▶ [Reading passage]:
* * * * * * * * *
Monday, July 16, 2012

Oven research

I thought I'd do a quick post to celebrate the new look for the 'little shop' blog. I finally got around to fiddling about with the template and now have something that is mine alone, basic though it is. Hope it shows alright on your display!

While in Kappabashi the other day I took the opportunity to have a look at the small commercial ovens currently available in Japan. Although sites such as have listings of second hand equipment including ovens with fantastic discounts, but I'm quite keen to get a new oven if possible as this will be the most important equipment in the shop and I'd like to have warranties, after-sales service and repair coverage if possible, should something go wrong.

Majimaya and Yoshida Kashi Douguten have a few ovens on display at around 300,000 - 500,000 JPY. The 3 models I saw were the Mic Baker, Bake Master and Garnet.

The World Seiki Mic Baker (346,665 JPY) was advertised in a Japanese baking magazine recently, promoted as a multi-purpose small-sized commercial oven. I like that it looks like you can stack them, making it a purchase that could scale with your business, and the simple squat style reminded me a little of the (much larger, brick-fronted) ovens at Levain bakery. Though perhaps Levain's ovens are modified versions of these.

I didn't like that there was no way to put racks in the Mic Baker - you'd be cooking directly on the floor of the oven. I'm thinking they are probably very good for bread, but wonder how they'd handle more delicate cakes and meringues. They are available in gas and electric, and appear to be a well known brand.

At Majimaya there was another model - the Bake Master (298,000 JPY, special price), which has 2 rack settings in place and is somewhat taller than the Mic Baker. However, I couldn't find much information or reviews of it online and I wonder why it had the "cash only" special price..

Staff at Yoshida Kashi Douguten said that the Mic Baker was their best selling small commercial oven for a long time, but that now the European-made Garnet oven is the model they are actively recommending (368,550 JPY). It had 4 positions for racks, a nice big front window and was very pretty. :) I'm afraid I got distracted talking to the staff in the shop and forgot to take a picture (doh!) but here is a picture of the leaflet they gave me.

The Garnet oven is electric, and also comes with or without a steam function (415,800 JPY for the model with steam), which should help with the crusts on the sourdoughs. The other two models looked at here also had either a steam button, or an "OP" option button which could be modified to include steam. A unique selling point of the Garnet is that the convection fan is on the side-wall of the oven rather than the back - when the fan is at the back of the oven and you open the door more of the hot air is lost as the fan blasts it out of the open door, and the idea with the Garnet is supposed to be that you retain more of the heat within the oven. I found a baking-school blog reviewing the Garnet oven (Japanese), and they appear to be quite impressed.
* * * * * * * * *
▶ [Extracted material]:
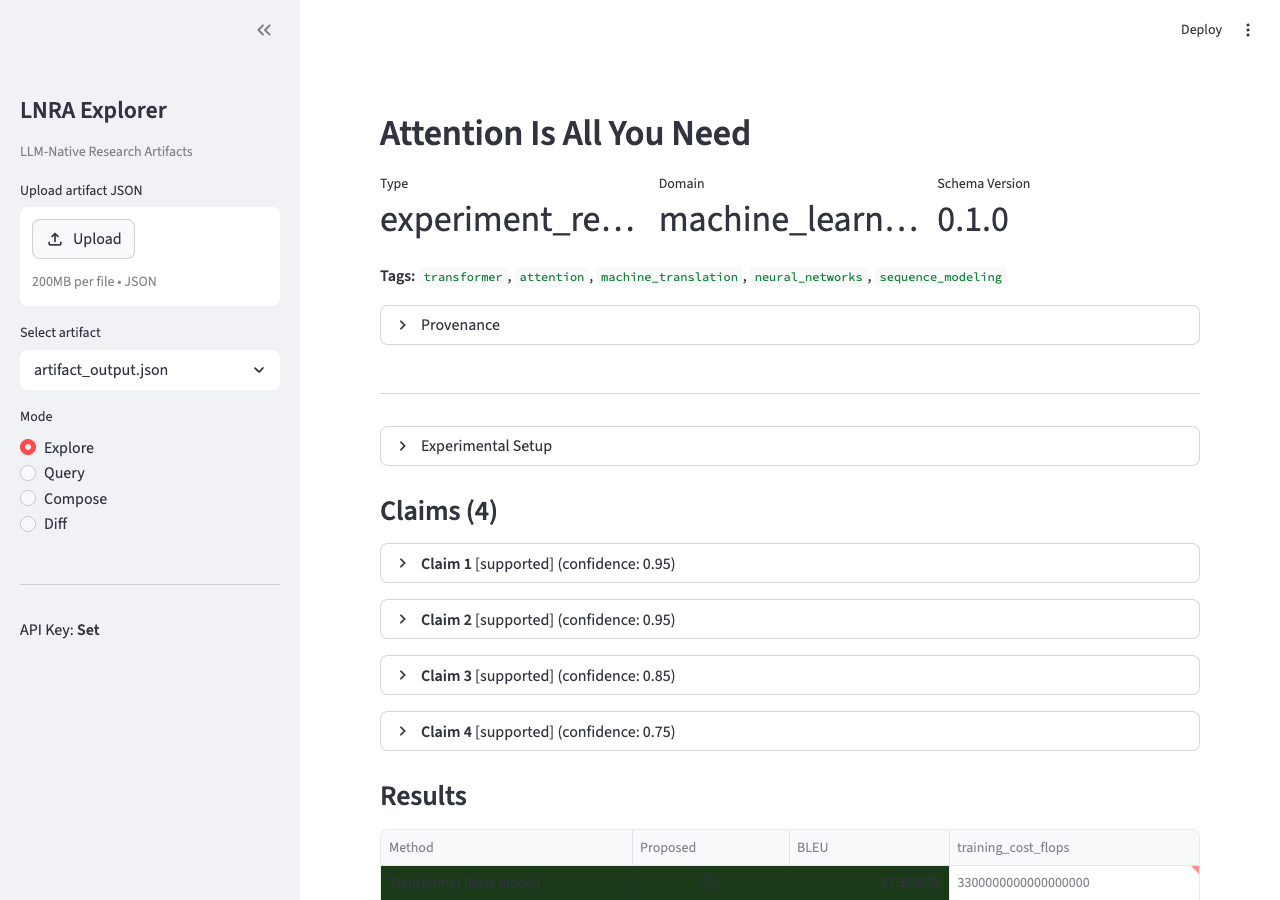
Task: Select the Query mode radio button
Action: (x=28, y=473)
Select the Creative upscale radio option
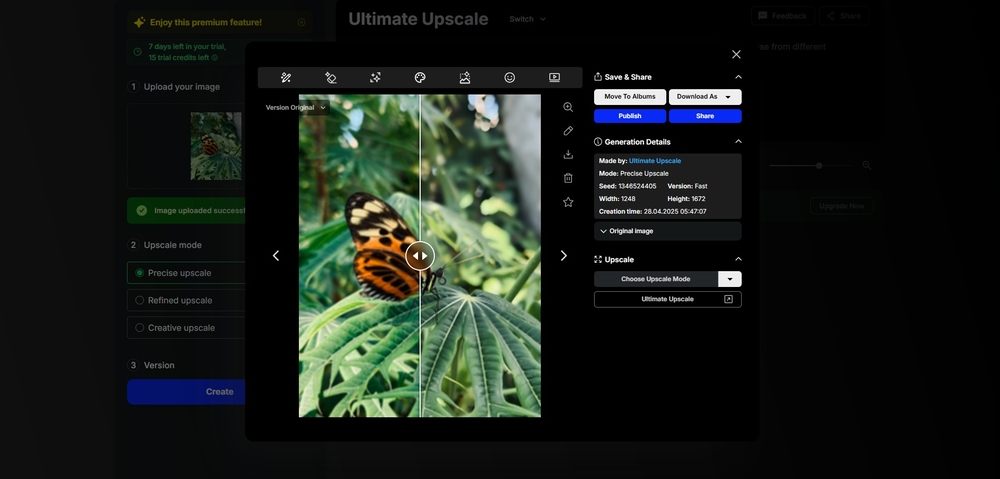 (x=140, y=328)
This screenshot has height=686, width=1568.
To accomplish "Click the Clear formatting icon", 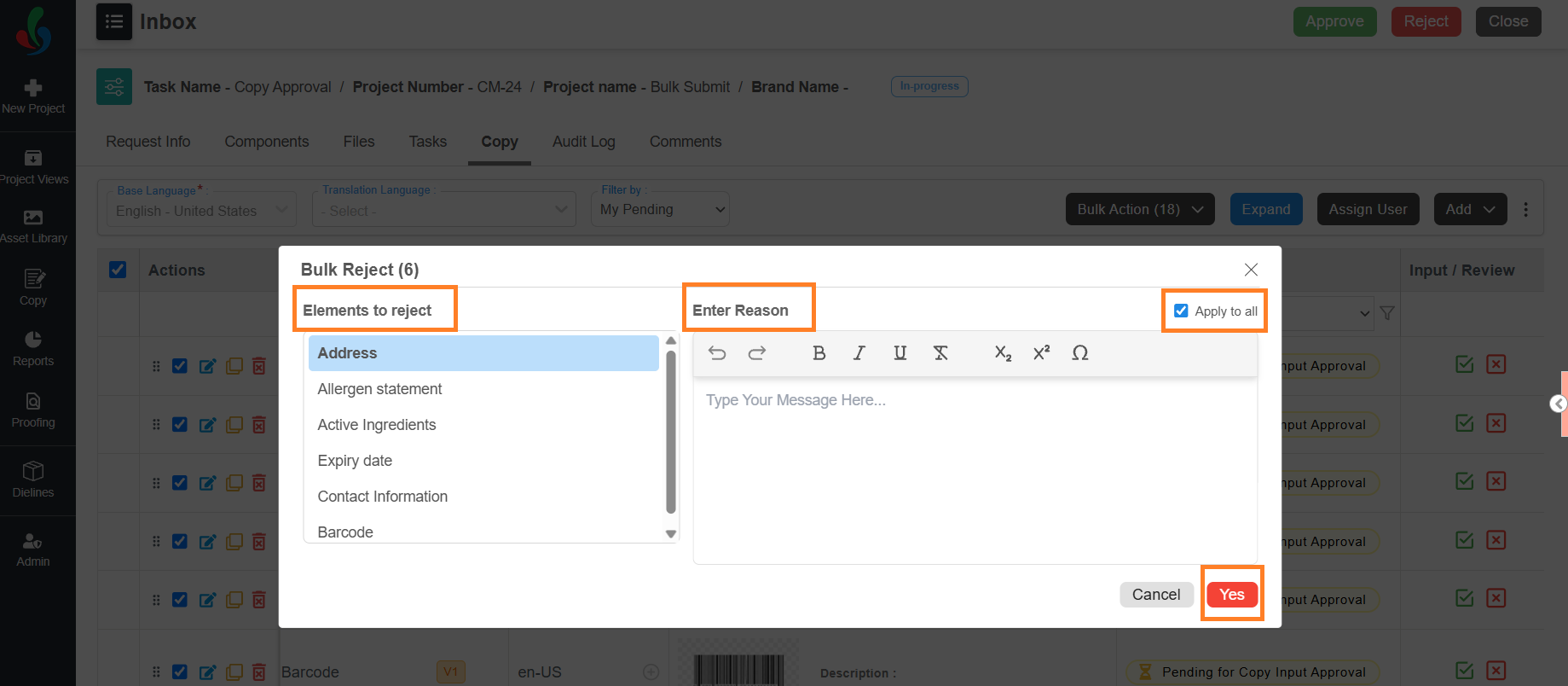I will (940, 353).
* * * * * * * * *
▶ [Work instructions]: In the oven research post, what price is listed for the Garnet oven with the steam function?

▶ [Complete answer]: 415,800 JPY